Can you say what you want to say?
- May 7, 2016
- Posted by: MAYURI
- Category: Articles
Can you say what you want to say?
Is it easy?
Not for many and not at all times
It is very true that most of us have something sharp and critical to say to our spouses, friends, colleagues, bosses, children, relatives and neighbours.
But most of us do not do so. Otherwise this world would have been a verbal battleground.
There are two parties involved in this surely negative transaction. One is you the other is one of the above mentioned person / persons.
It goes without saying that the stress that builds up because you are not able to say all the wonderful things on to their face, and it will eat into your psyche.
What to do?
Some ideas on this
- Pick up courage and say it. Tragically, in the highly emotional state, we tend to forget in what manner we wanted to say it, what exactly we wanted to say, and what choicest words we wanted to use. This could become a totally unwanted disastrous situation leading to huge arguments. This is further compounded by the fact that the other person constantly interrupts!
- Say these things in inner dialogue while you are on your own; cooking, taking a walk, cleaning something, in the bathroom etc. here the advantage is you can choose the choicest words and dialogues. It’s not only satisfying but completely private and no harm done, or you think so. But a lot of harm is done to your blood pressure, while the other person is blissfully ignorant of what you are feeling
- Say all things to someone else, who has a sympathetic ear. There is a lot of danger here since this can be passed on to the original intended recipient in a very uncomfortable distorted manner, and you can expect a showdown sometime!
- Saying it to someone else has another disadvantage; you may be transferring your stress to this person unknowingly, if he/she is truly concerned about you. That is simply not ethical.
- Writing it down. This is a good way to let off steam without harming anyone. But the problem is many of us are not good at writing, and when you can’t write well, the satisfaction is not adequate.
- Another problem with writing is, it is hard to tear it up. You tend to keep it somewhere and the danger is that others may see it. And mind you written documents are great evidences which cannot be denied!
- Now we come to our latest mode of communication; the social media. We don’t have to say anything or write anything directly, the social media has all written it there; we simply have to read it, “like” it and share it hoping the other person reads and gets the hint!!!
- Surprisingly the other person does see it, he/she too will like it and share it, completely missing the broad hint. Not one person looking at all the beautifully worded messages on social media will apply any of them to their own personalities.
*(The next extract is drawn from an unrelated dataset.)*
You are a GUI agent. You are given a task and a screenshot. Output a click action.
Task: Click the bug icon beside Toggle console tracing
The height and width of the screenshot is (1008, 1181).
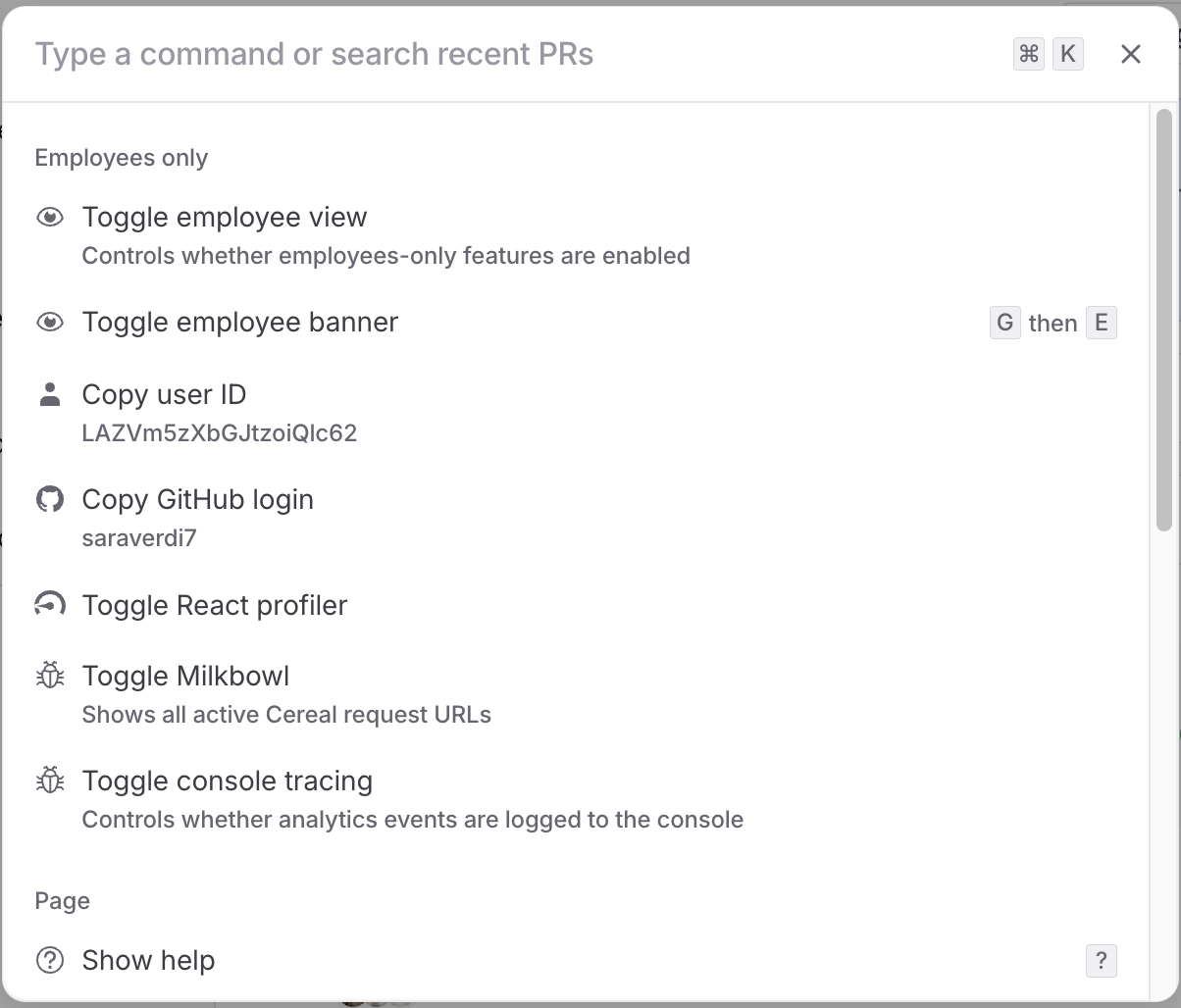click(49, 781)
So we are back to square one. How to say things that are burning our minds to such an extent that we are unable to concentrate on other things?
Some ideas on this
- Use of humour; cultivating saying things in a humorous manner is very good since it will be received very differently than an angry outburst
- Use of extremely carefully chosen words that soften the blow; sharp words lead to stronger reactions
- Use of arguments that are on one side are appreciative, but do get across our meaning in clear terms
- Choosing the right time to say it; not when in company of others, not when the person is otherwise preoccupied, not when the person is eating food or trying to go to sleep, and not when children are watching etc.
You say all this planning will take away the spontaneity of the moment? Well go ahead and have your blazing fights every now and then, but remember the hard feelings that are generated through the fights cannot be wished away anytime soon. Relationships break quickly in such a scenario.
For me, the inner dialogue and writing have been great catharsis.
That’s why you are reading this!!!What is in the human mind?
It is said that “Don’t say YES when you want to say NO”! How is always important in any communication. As scribed, mood, situation, known nature are all to be kept in mind while delivering the ‘actual’! Humour is one nice medium but it works well amongst friends. One to one communication is the best for a smoother effect. “For condemning, crowd is always one and for appreciating, the crowd is unlimited”. Tone certainly makes or breaks the things. Simultaneously, the deliverer also should be prepared to hear what the receiver wants to say about his/her piece of mind. Last resort is “Forget what you can not forgive and forgive what you can not forget!”
Nicely put. Any which way, communication is fraught with problems
Very apt. Very true.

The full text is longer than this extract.